__TASK TO CARRY OUT__
Print the lines in the listing below that fall between the line with "Kontakt oss (698, 9)" and the line with "Prénom (70, 1783)", those two lines included, exactly as they stand and with nothing else.

__DATA LISTING__

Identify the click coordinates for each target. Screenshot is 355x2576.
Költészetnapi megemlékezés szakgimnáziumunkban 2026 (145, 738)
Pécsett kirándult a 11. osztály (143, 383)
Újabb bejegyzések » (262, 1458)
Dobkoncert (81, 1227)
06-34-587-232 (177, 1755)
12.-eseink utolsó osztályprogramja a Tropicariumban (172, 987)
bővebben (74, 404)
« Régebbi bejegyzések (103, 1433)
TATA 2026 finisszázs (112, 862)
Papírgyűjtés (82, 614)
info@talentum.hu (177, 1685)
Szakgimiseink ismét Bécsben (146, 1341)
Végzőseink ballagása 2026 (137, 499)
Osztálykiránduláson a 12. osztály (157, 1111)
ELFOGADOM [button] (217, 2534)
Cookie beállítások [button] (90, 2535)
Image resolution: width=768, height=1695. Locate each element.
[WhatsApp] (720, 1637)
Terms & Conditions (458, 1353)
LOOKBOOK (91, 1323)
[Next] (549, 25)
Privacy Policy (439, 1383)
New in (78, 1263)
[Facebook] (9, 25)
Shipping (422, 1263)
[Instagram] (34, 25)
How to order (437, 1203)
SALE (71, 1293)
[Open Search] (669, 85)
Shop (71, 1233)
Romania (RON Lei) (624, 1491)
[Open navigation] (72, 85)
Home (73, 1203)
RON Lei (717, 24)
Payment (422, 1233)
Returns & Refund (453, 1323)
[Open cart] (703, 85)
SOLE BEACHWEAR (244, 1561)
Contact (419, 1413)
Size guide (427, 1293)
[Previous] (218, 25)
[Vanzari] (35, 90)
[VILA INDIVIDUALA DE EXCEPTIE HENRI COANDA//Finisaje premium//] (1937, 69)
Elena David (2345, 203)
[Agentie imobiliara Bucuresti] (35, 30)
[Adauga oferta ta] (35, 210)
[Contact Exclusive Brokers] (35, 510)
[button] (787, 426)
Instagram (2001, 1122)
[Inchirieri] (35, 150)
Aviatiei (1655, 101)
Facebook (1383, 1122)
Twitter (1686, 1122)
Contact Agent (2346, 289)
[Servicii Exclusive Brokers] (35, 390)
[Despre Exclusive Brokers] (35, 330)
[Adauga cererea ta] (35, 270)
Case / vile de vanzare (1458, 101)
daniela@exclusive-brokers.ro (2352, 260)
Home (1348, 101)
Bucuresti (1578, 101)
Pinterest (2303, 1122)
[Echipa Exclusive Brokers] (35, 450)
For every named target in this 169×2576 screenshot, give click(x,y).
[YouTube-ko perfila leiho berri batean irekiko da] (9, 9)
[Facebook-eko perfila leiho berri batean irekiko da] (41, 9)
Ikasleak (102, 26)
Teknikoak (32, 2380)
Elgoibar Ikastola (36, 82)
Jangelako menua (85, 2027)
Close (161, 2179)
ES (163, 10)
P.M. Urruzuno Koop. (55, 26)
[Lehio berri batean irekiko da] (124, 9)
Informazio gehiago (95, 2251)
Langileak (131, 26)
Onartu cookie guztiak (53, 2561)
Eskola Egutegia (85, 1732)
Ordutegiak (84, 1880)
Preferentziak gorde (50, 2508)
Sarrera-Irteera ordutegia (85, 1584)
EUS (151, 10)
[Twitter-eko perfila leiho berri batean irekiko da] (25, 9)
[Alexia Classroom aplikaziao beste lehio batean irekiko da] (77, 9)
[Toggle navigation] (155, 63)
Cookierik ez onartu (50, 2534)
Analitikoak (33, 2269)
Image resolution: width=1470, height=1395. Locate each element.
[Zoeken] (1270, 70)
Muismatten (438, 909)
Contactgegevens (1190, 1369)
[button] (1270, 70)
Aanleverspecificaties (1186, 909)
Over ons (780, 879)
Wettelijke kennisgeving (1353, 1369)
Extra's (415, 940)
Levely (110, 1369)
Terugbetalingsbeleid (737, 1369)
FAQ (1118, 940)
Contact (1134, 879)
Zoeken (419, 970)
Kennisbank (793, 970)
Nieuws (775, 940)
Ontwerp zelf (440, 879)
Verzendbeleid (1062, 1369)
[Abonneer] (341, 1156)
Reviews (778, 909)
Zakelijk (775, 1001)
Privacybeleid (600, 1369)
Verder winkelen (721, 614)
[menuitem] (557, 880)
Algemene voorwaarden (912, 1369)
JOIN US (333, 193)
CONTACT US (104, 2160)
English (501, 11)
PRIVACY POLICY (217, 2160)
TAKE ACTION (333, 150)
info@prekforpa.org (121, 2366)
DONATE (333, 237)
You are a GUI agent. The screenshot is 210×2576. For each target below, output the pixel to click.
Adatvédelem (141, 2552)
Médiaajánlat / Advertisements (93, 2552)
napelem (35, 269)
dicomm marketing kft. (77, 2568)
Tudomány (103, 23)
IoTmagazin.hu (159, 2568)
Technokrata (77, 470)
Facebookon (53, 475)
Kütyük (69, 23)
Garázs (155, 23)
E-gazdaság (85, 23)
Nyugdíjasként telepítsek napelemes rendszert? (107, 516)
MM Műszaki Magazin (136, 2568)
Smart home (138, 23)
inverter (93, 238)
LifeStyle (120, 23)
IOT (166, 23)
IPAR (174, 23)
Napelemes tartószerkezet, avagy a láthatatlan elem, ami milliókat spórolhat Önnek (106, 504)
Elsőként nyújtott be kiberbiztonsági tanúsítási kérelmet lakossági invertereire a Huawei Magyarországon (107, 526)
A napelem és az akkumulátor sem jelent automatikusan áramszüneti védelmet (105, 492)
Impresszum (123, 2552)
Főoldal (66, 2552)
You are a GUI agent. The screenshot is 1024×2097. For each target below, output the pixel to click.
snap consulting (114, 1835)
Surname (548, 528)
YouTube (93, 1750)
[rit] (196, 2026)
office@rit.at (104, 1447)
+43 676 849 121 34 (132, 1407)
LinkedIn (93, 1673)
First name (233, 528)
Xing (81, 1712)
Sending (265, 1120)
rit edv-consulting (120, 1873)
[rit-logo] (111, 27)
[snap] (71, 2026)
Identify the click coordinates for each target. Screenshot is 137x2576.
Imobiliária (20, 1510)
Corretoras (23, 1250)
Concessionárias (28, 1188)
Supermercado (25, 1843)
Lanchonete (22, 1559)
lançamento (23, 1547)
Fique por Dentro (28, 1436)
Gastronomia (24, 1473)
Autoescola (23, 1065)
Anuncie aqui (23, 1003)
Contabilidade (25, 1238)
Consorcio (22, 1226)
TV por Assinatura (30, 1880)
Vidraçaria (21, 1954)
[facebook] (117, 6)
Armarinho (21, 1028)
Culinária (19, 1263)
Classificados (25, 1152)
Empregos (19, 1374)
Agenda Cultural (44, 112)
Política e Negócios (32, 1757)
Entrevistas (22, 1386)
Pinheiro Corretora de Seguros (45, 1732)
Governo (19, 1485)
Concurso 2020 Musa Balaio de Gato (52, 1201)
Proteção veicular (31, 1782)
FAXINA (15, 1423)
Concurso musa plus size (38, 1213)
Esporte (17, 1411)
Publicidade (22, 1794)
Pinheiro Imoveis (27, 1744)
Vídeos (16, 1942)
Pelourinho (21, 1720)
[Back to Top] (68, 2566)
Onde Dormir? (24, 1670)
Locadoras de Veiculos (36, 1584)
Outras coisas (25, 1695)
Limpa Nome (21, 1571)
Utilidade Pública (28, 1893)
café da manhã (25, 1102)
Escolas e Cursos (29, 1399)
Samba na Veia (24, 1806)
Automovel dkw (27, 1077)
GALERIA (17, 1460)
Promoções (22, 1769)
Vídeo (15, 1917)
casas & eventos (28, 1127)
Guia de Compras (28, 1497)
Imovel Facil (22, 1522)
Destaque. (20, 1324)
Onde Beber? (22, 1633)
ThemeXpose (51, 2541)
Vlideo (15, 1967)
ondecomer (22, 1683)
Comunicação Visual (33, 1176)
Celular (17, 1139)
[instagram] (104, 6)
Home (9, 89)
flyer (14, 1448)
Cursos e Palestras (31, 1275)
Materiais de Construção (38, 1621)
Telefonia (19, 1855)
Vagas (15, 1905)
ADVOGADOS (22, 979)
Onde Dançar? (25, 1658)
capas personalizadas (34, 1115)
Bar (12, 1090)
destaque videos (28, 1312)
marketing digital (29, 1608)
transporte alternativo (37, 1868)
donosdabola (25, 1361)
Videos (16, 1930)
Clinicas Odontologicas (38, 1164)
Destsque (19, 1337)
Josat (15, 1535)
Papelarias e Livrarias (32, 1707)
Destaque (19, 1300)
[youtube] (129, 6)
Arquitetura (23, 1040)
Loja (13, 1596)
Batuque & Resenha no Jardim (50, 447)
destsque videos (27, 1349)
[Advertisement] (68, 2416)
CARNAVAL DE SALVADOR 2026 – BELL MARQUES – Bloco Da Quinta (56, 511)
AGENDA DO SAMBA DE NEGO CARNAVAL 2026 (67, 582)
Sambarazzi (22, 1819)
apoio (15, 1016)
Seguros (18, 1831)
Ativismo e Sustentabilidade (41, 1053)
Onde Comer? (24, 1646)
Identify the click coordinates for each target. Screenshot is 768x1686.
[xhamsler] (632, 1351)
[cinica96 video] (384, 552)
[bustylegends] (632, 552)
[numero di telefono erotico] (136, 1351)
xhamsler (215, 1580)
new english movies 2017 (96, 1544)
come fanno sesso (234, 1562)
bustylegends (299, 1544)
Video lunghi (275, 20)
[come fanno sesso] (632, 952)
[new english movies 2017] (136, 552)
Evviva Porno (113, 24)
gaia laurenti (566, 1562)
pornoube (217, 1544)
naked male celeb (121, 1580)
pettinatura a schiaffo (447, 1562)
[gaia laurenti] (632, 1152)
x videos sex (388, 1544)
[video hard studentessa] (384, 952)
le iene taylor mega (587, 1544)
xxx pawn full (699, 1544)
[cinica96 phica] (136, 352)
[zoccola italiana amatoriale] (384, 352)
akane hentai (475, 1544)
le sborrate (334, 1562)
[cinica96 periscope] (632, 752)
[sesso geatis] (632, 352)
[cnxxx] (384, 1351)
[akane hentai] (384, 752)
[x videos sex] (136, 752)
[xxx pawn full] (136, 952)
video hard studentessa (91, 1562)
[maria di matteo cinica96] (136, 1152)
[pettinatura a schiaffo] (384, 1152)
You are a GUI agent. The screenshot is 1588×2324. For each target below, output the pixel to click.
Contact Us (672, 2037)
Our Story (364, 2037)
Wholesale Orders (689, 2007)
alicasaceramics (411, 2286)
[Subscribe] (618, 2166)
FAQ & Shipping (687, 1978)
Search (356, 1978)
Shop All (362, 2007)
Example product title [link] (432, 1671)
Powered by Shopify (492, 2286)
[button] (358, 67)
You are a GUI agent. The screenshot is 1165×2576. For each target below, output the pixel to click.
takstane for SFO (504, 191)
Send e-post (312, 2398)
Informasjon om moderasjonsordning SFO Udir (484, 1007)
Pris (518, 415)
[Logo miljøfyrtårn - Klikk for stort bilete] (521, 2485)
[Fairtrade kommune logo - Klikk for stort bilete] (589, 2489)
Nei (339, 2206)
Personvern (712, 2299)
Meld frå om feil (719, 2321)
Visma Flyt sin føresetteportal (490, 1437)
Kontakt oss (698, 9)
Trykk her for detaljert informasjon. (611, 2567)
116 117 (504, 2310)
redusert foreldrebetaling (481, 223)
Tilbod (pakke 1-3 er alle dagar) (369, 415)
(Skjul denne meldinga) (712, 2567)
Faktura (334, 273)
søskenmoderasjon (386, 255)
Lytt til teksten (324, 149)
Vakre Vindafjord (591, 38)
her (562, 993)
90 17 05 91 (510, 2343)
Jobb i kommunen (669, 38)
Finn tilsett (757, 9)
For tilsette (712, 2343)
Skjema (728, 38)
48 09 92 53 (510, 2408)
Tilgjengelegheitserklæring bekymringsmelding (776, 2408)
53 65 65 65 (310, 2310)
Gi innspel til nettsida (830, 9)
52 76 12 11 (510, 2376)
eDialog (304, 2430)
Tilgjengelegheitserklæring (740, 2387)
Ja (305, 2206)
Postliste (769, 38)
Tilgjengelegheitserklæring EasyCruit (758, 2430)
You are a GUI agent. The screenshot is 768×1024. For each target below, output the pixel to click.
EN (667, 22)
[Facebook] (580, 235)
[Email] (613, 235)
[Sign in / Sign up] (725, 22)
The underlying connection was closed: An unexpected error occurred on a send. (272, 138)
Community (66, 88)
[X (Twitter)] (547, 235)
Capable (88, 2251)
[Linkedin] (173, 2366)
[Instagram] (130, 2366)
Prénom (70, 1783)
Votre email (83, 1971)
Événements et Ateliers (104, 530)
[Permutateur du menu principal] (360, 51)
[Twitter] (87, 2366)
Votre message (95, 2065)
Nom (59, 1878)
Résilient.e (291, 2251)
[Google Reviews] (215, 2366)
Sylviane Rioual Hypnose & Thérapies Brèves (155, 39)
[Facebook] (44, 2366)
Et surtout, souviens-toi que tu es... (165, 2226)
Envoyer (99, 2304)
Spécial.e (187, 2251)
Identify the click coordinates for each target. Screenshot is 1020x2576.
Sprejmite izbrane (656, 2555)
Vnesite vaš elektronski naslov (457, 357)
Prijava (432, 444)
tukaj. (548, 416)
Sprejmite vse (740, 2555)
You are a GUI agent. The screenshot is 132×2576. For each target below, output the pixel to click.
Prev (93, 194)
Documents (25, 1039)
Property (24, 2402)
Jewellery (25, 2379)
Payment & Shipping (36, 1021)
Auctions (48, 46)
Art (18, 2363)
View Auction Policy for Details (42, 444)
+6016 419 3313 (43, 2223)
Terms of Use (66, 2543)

__FINAL ANSWER__
Kontakt oss (698, 9)
Trykk her for detaljert informasjon. (611, 2567)
116 117 (504, 2310)
redusert foreldrebetaling (481, 223)
Tilbod (pakke 1-3 er alle dagar) (369, 415)
(Skjul denne meldinga) (712, 2567)
Faktura (334, 273)
søskenmoderasjon (386, 255)
Lytt til teksten (324, 149)
Vakre Vindafjord (591, 38)
her (562, 993)
90 17 05 91 (510, 2343)
Jobb i kommunen (669, 38)
Finn tilsett (757, 9)
For tilsette (712, 2343)
Skjema (728, 38)
48 09 92 53 (510, 2408)
Tilgjengelegheitserklæring bekymringsmelding (776, 2408)
53 65 65 65 (310, 2310)
Gi innspel til nettsida (830, 9)
52 76 12 11 (510, 2376)
eDialog (304, 2430)
Tilgjengelegheitserklæring (740, 2387)
Ja (305, 2206)
Postliste (769, 38)
Tilgjengelegheitserklæring EasyCruit (758, 2430)
You are a GUI agent. The screenshot is 768×1024. For each target below, output the pixel to click.
EN (667, 22)
[Facebook] (580, 235)
[Email] (613, 235)
[Sign in / Sign up] (725, 22)
The underlying connection was closed: An unexpected error occurred on a send. (272, 138)
Community (66, 88)
[X (Twitter)] (547, 235)
Capable (88, 2251)
[Linkedin] (173, 2366)
[Instagram] (130, 2366)
Prénom (70, 1783)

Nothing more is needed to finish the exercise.